ABC

Buzz Aldrin Dievakuasi dari Kutub Selatan

Buzz Aldrin, orang kedua yang pernah menapakan kaki di bulan, menjelaskan dirinya dievakuasi dari Kutub Selatan pekan lalu karena dirinya menunjukan gejala-gejala penyakit ketinggian atau ‘altitude sickness’.

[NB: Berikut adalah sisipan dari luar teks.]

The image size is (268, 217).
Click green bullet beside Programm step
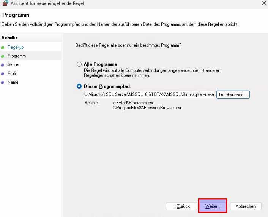[x=3, y=56]
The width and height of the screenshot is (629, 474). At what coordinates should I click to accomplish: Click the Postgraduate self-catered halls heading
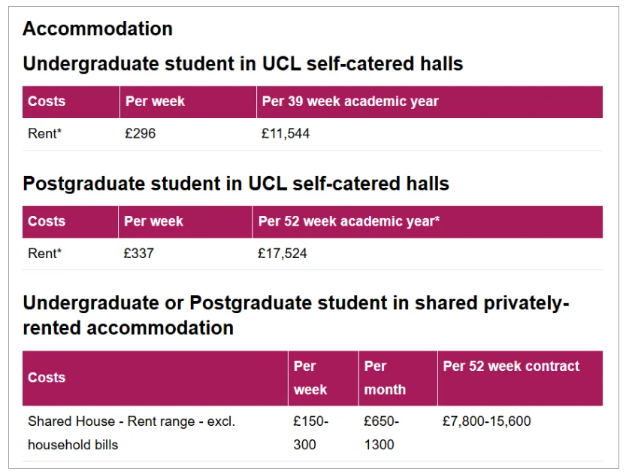click(236, 184)
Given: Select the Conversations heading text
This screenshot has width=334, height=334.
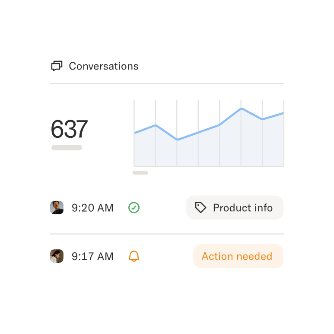Looking at the screenshot, I should [x=104, y=66].
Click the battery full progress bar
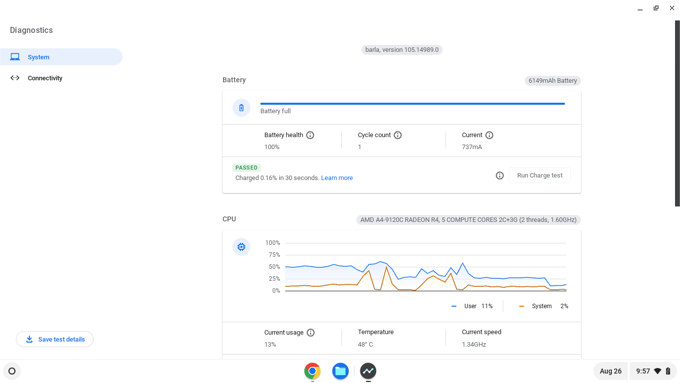Image resolution: width=680 pixels, height=383 pixels. pyautogui.click(x=412, y=104)
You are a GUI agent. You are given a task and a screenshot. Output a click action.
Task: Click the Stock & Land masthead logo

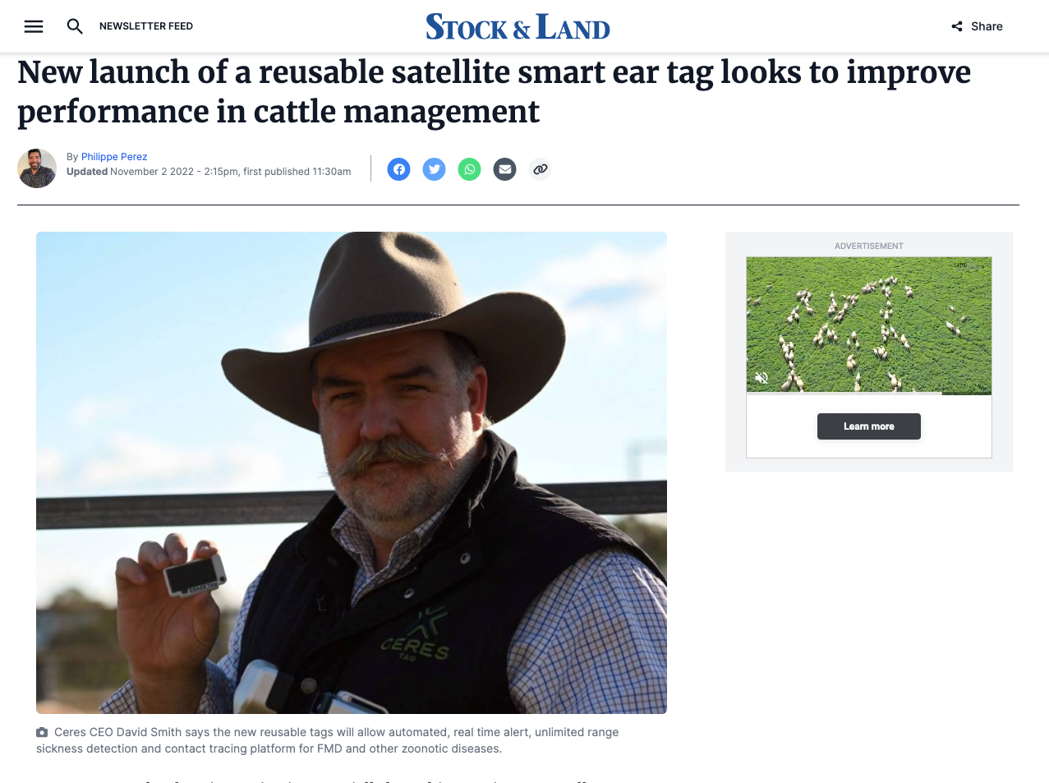(x=518, y=25)
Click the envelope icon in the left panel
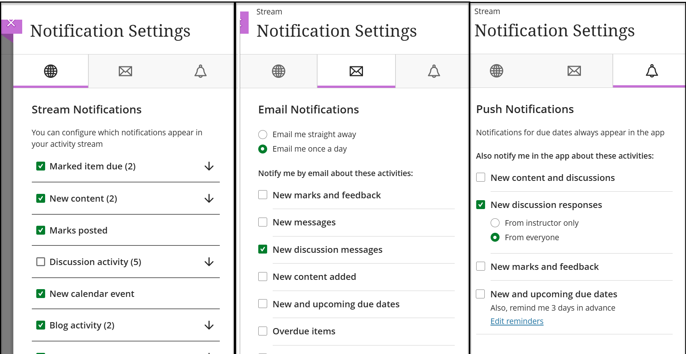This screenshot has width=686, height=354. (x=125, y=71)

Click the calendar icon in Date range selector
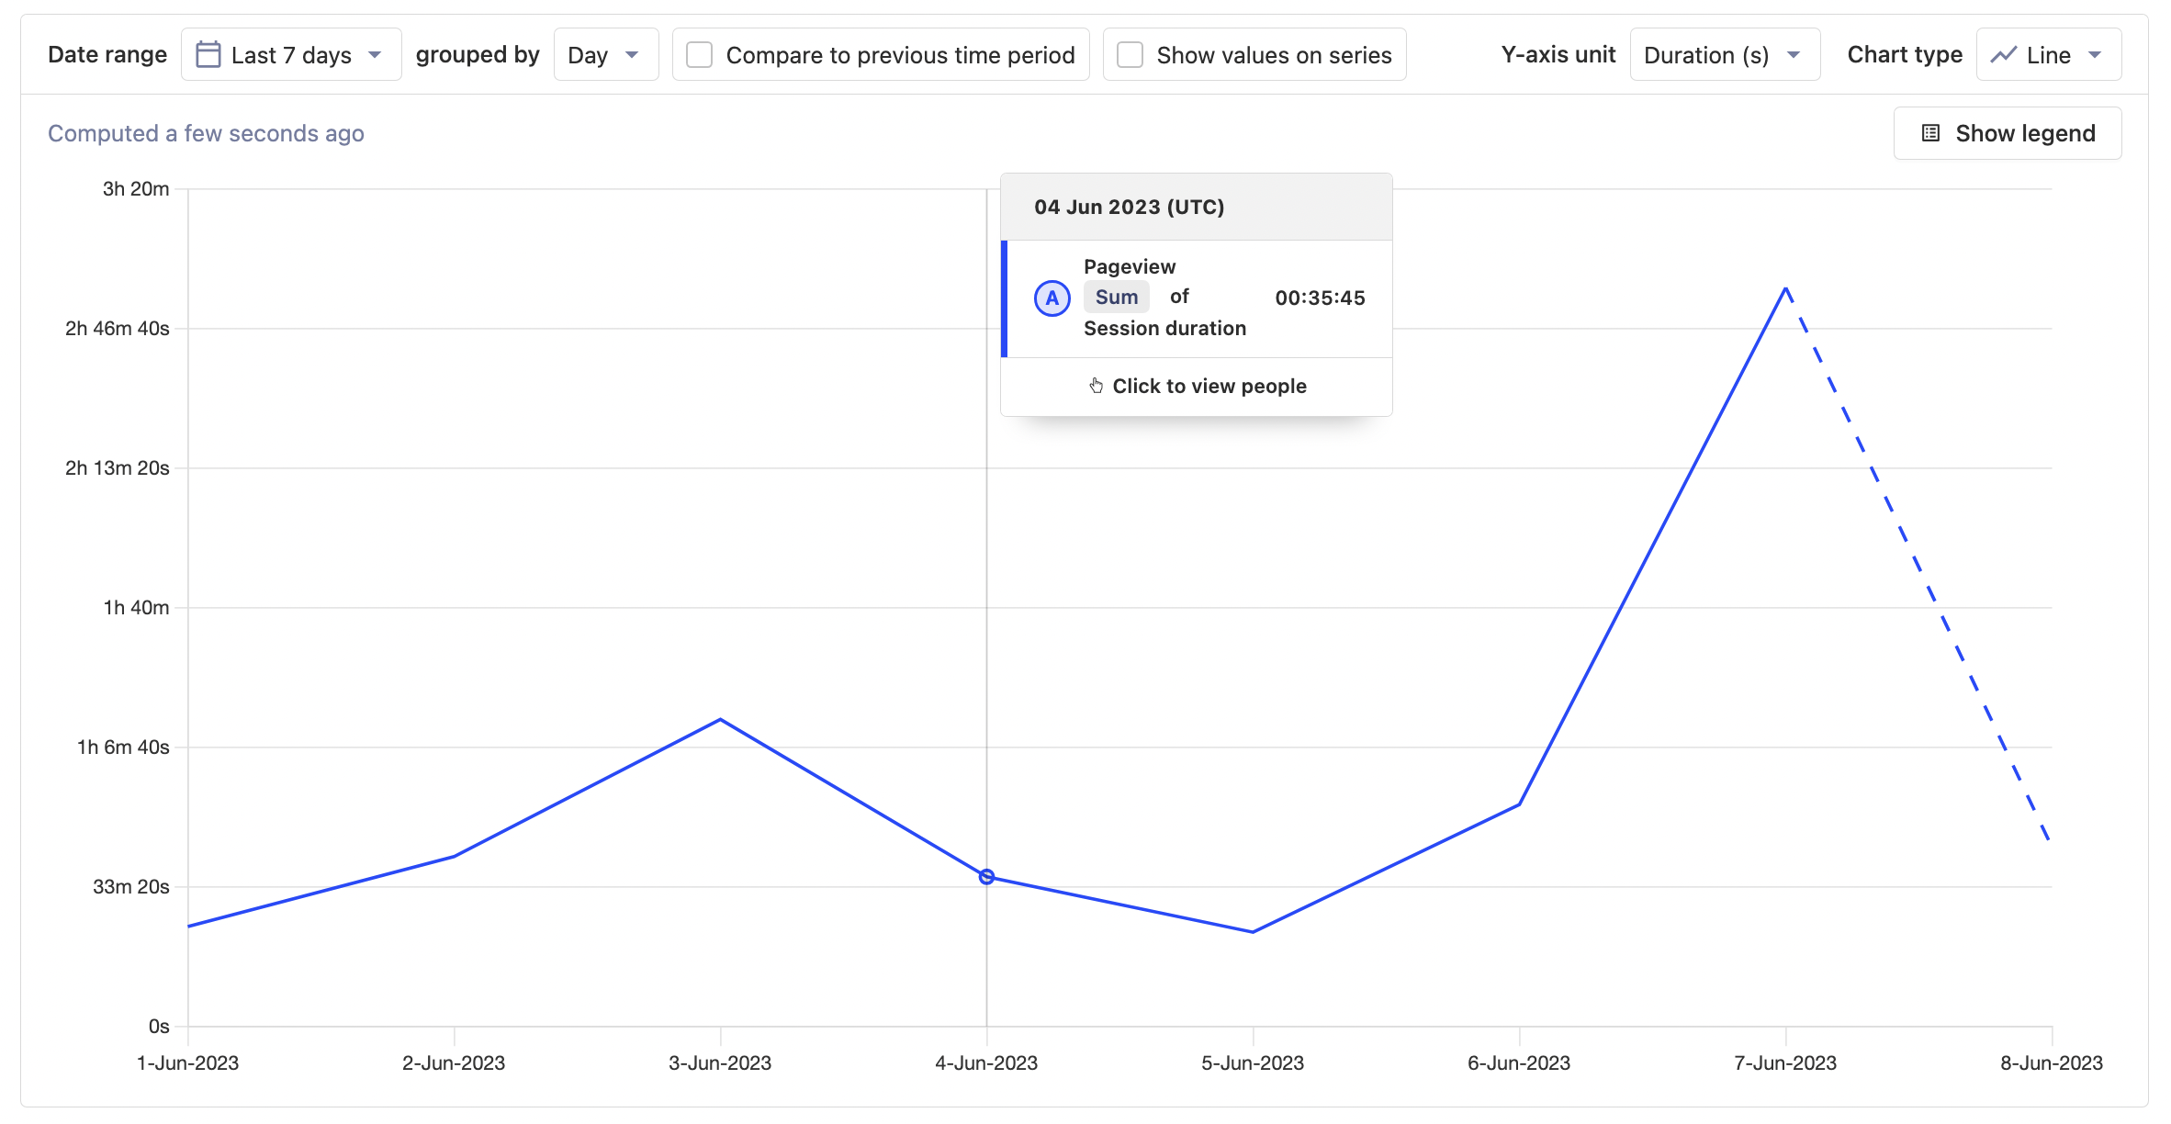[209, 54]
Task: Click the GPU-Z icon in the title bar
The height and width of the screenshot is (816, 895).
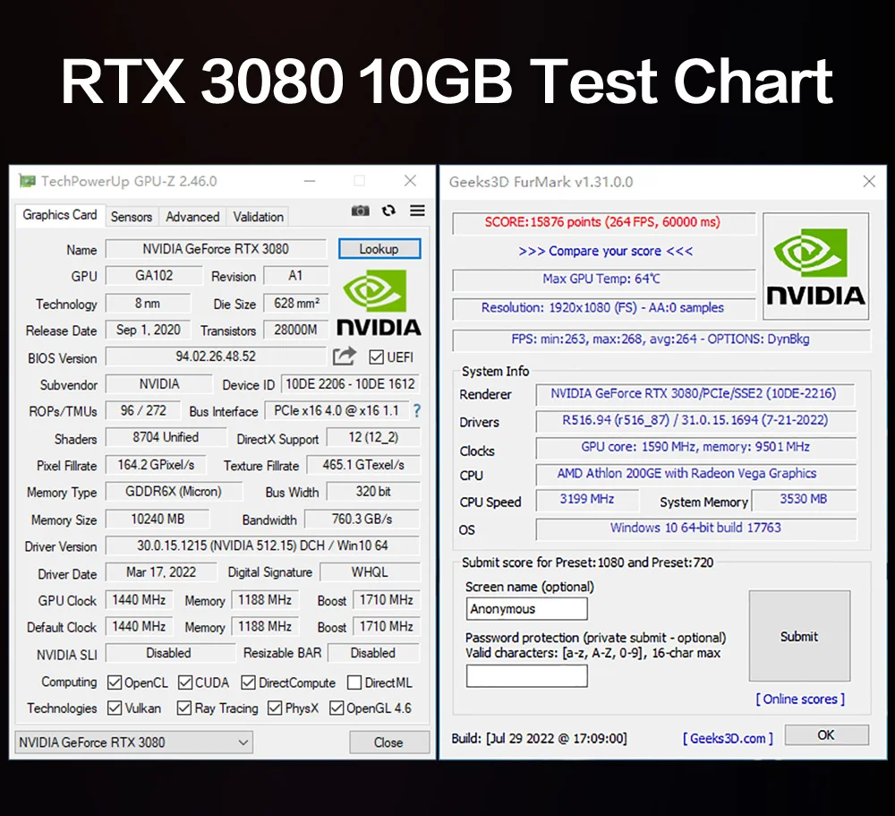Action: [27, 180]
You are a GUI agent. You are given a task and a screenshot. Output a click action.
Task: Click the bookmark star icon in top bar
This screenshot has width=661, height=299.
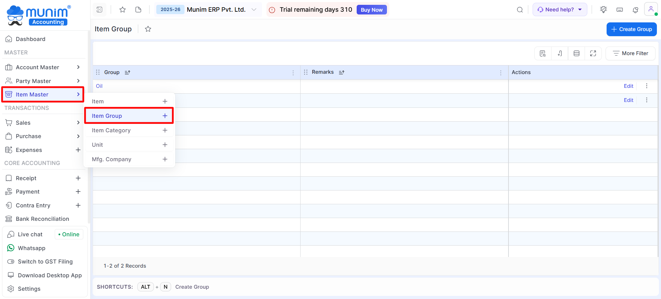(x=122, y=10)
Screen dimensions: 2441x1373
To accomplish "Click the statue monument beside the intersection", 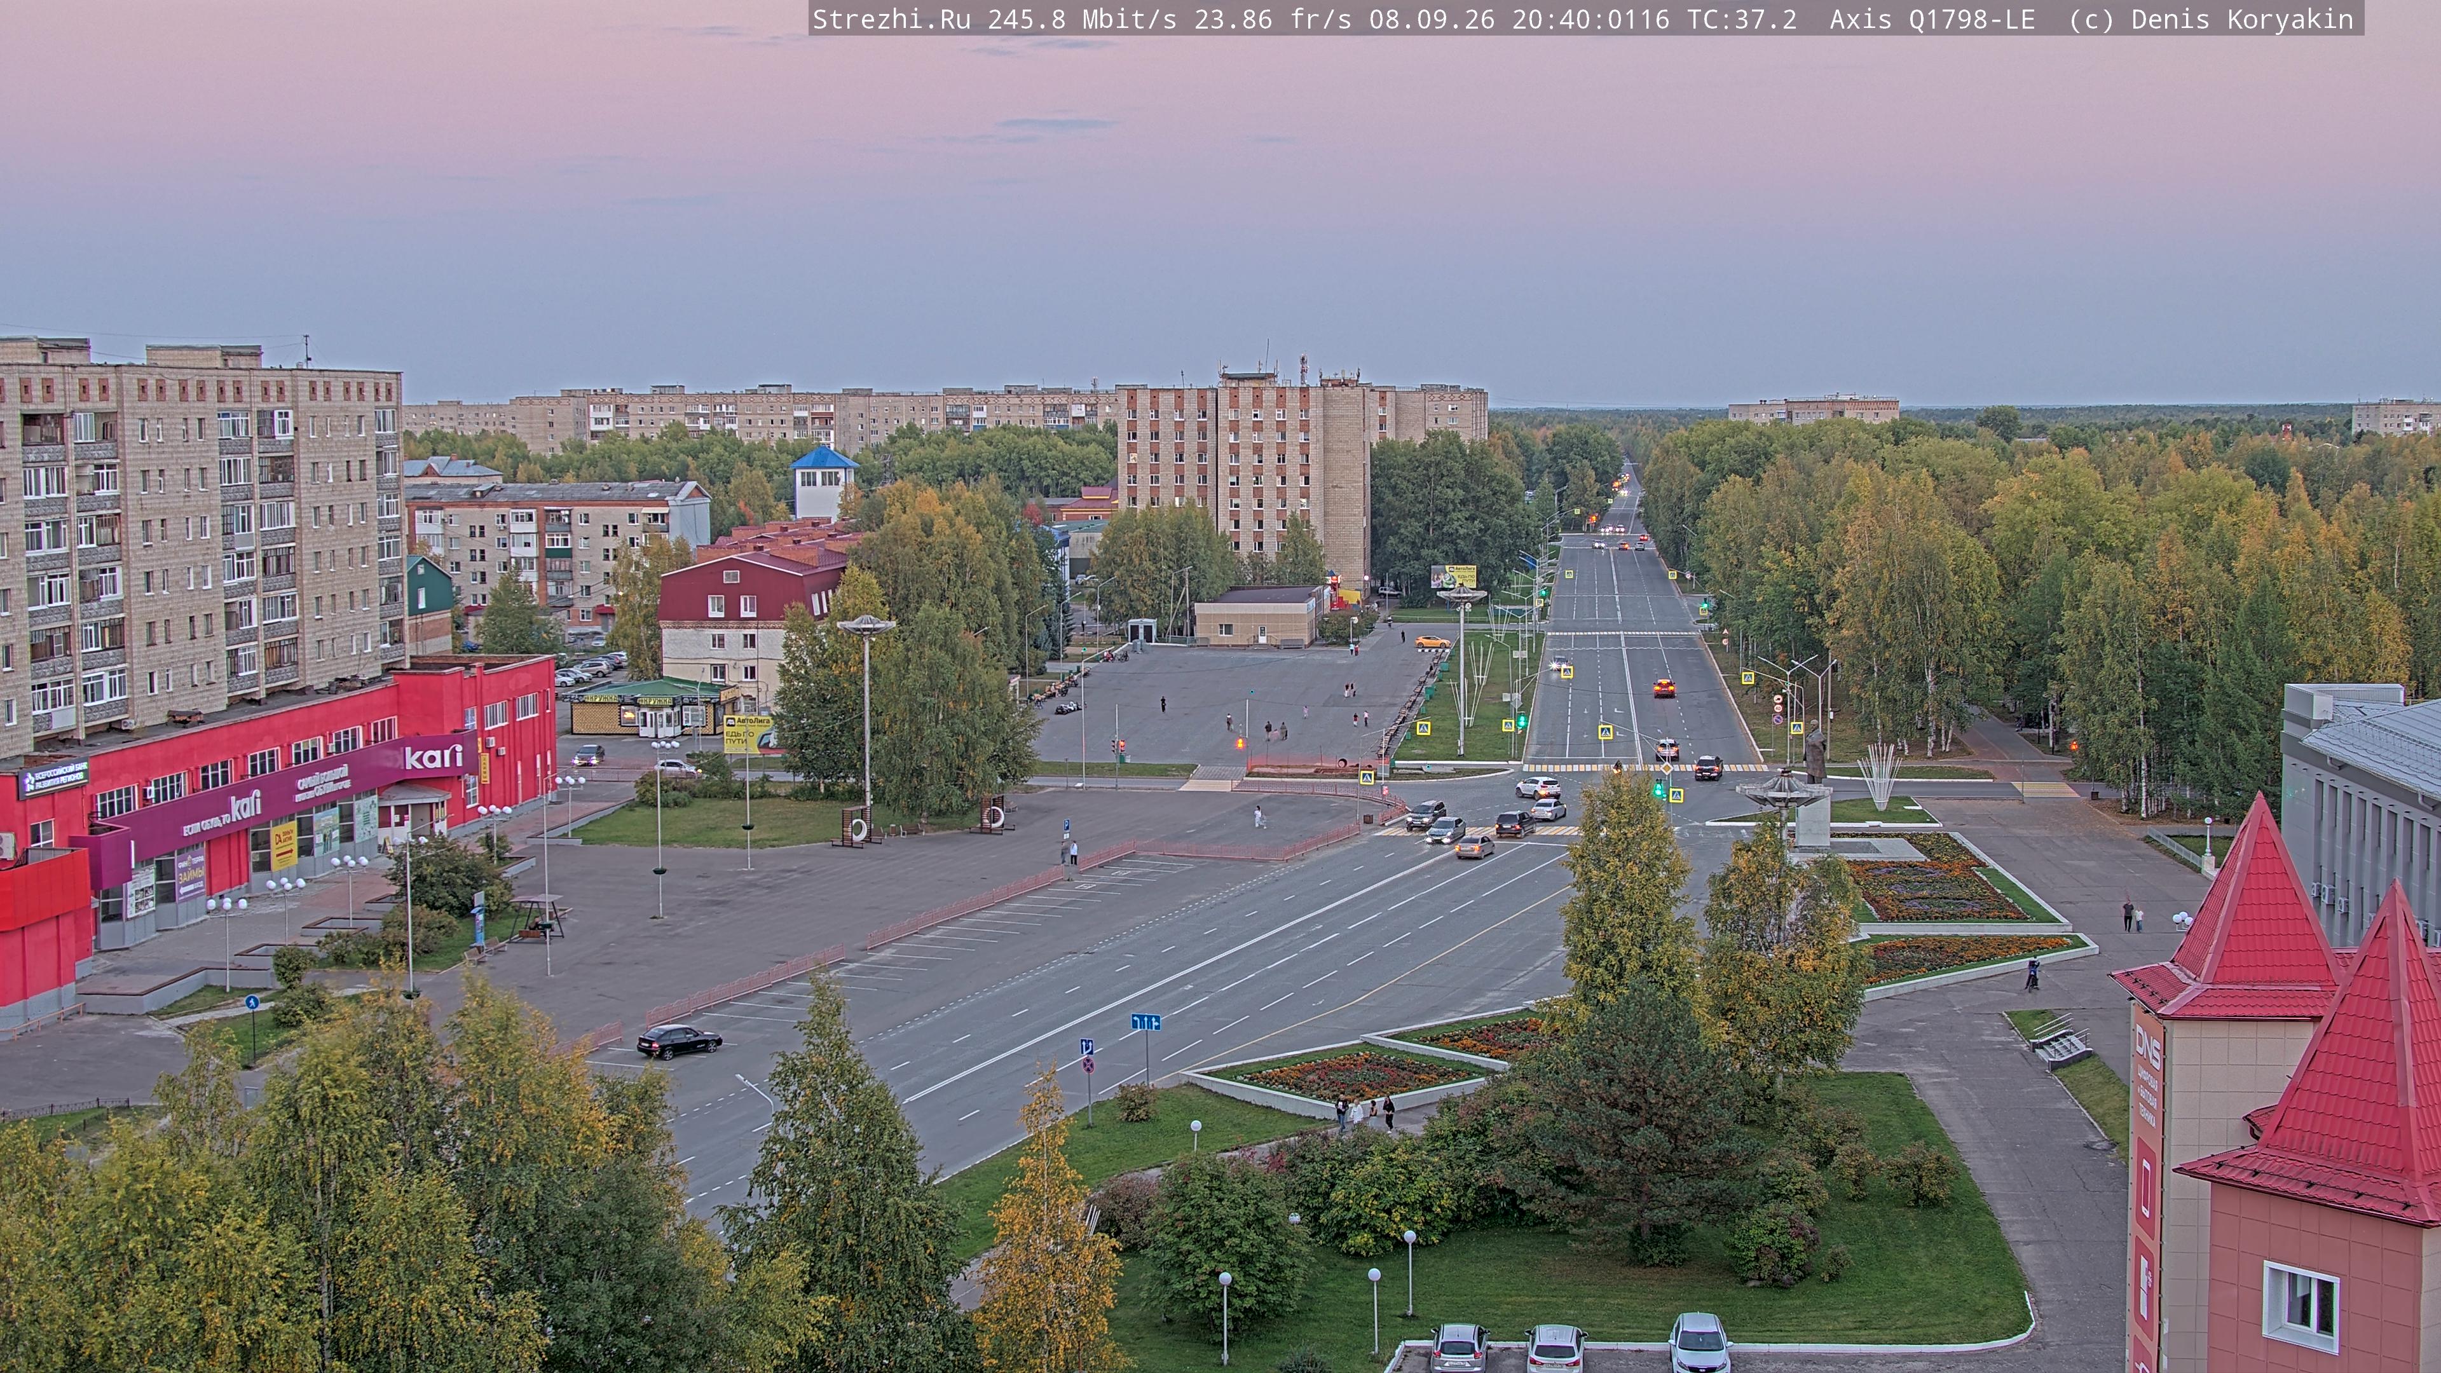I will [1814, 750].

Buzz Aldrin mengunjungi Kutub Selatan sebagai bagian dari kelompok pengunjung bersama anaknya Andrew, ketika kondisinya memburuk dan ia diterbangkan ke rumah sakit di Selandia Baru oleh pesawat kargo untuk menjalani perawatan medis.
Dalam sebuah pernyataan, Buzz Aldrin mengatakan ia mengalami sesak napas dan mulai menunjukkan tanda-tanda penyakit ketinggian.
"Saya mulai merasa sedikit sesak napas jadi staf memutuskan untuk memeriksa tanda-tanda vital saya," katanya.
"Setelah sejumlah pemeriksaan mereka melihat adanya kongesti atau pemampatan di paru-paru saya dan kadar oksigen saya rendah yang menunjukkan gejala penyakit ketinggian.
"Hal ini mendorong mereka untuk membawa saya keluar dari Kutub Selatan dengan penerbangan berikutnya ke McMurdo dan setelah saya berada di kawasan dengan permukaan laut rata-rata saya mulai merasa jauh lebih baik."
Buzz Aldrin mengatakan ia masih merasakan sedikit pemampatan di paru-parunya dan disarankan untuk beristirahat di Selandia Baru sampai paru-parunya bersih, dan menghindari melakukan penerbangan panjang kembali ke Amerika Serikat untuk saat ini.
Dia terus memulihkan diri di sebuah rumah sakit di Christchurch, Selandia Baru.

Seperti misi ke Mars yang singkat

Buzz Aldrin yang berada di Antartika untuk melengkapi pencapaian ekspedisinya, menyebut kunjungannya ke Kutub Selatan ini sebagai "puncak dari prestasi eksplorasi pribadinya".

Alasan utama dirinya mengikuti perjalanan ini adalah untuk "merasakan kondisi yang mirip dengan Mars".

Sebuah pernyataan menyebutkan veteran penjelajah ini baru menjalani petualangannya ke Kutub Selatan beberapa jam saja ketika dia terpaksa harus dievakuasai.
"Saya tidak meluangkan waktu banyak dengan ilmuwan sebanyak yang saya inginkan untuk mendiskusikan apa yang mereka lakukan berkaitan dengan Mars," kata Buzz Aldrin.
"Kunjungan saya sangat singkat dan saya harus meninggalkan lokasi itu hanya setelah [tiba] beberapa jam saja,”
"Saya amat menikmati kunjungan singkat saya di Antartika dan melihat kehidupan apa yang bisa jadi di Mars."
Aldrin adalah pilot pesawat tempur selama masa Perang Korea sebelum bergabung dengan program astronot AS.
Pada 20 Juli 1969, dia menginjakkan kaki di bulan selama 20 menit setelah rekannya astronot Neil Armstrong melakukan langkah pertamanya yang bersejarah di bulan.

Langkah kaki mereka di bulan ini merupakan bagian dari pendaratan Apollo 11 di bulan menjadi rekor acara televise karena disaksikan oleh 600 juta pemirsa.
Neil Armstrong meninggal tahun 2012.
Tahun lalu Buzz Aldrin membantu meluncurkan institute riset di Institut Teknologi Florida yang bertujuan membuka jalan menuju eksplorasi dan pemukiman di Mars.